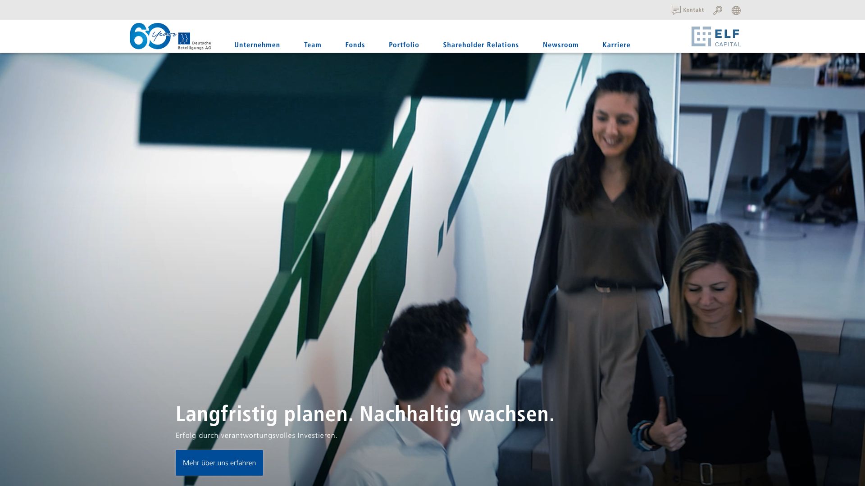The width and height of the screenshot is (865, 486).
Task: Open the Fonds menu item
Action: point(355,45)
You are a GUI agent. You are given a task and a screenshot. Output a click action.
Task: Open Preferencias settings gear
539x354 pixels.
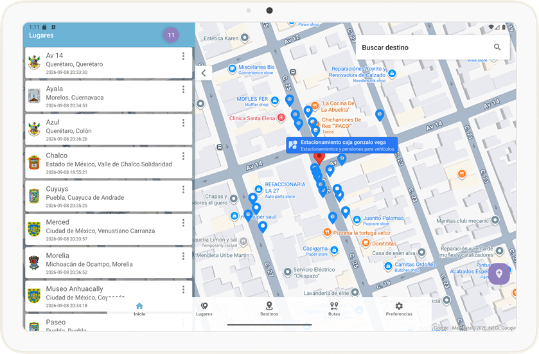399,309
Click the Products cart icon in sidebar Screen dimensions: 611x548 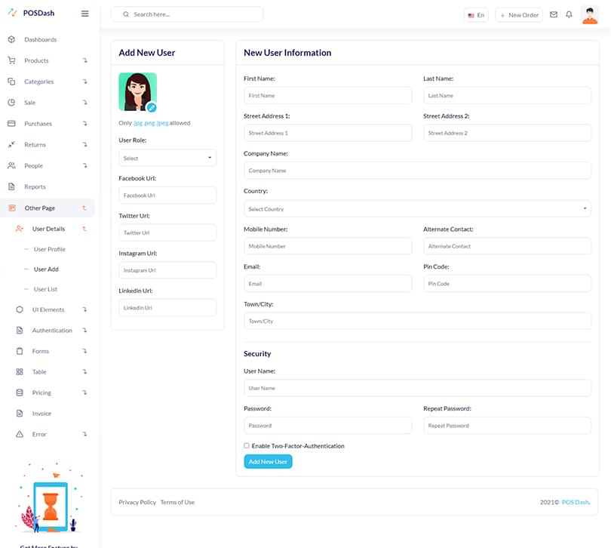click(x=11, y=60)
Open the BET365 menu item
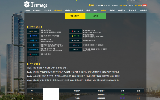This screenshot has width=160, height=100. click(x=37, y=10)
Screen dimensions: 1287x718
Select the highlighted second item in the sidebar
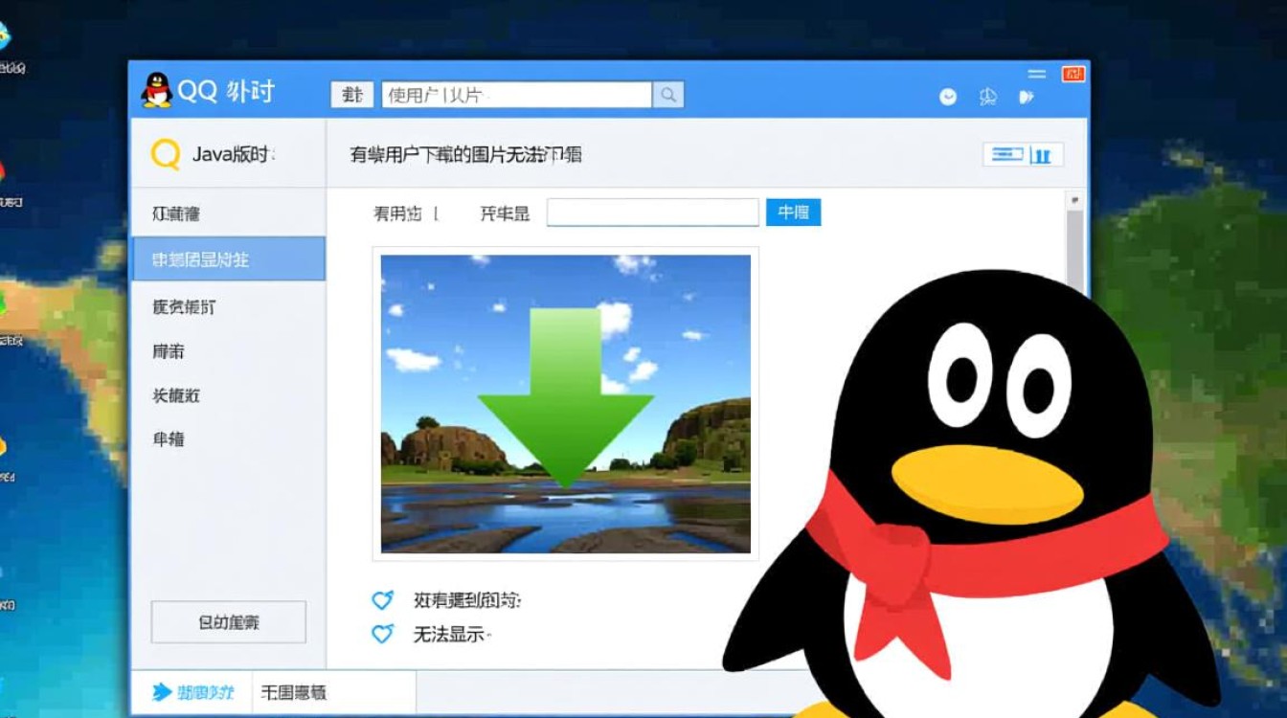227,258
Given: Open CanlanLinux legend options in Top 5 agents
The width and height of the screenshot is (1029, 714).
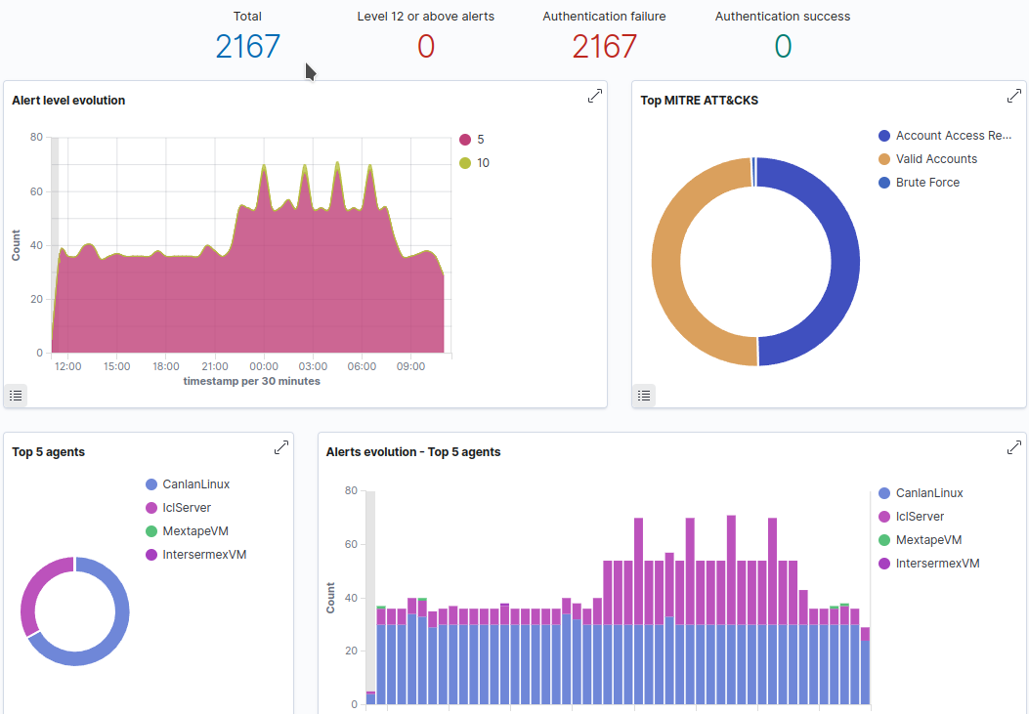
-- -- --
**JOB**
Starting at the line containing "Screen dimensions: 1287x718" and ending at the last line of the entries above, put each line into a numbered list. Leave out blank lines and pictures.

**SOLUTION TO THE EXERCISE**
1. Screen dimensions: 1287x718
2. Select the highlighted second item in the sidebar
3. 227,258
4. Given: Open CanlanLinux legend options in Top 5 agents
5. The width and height of the screenshot is (1029, 714).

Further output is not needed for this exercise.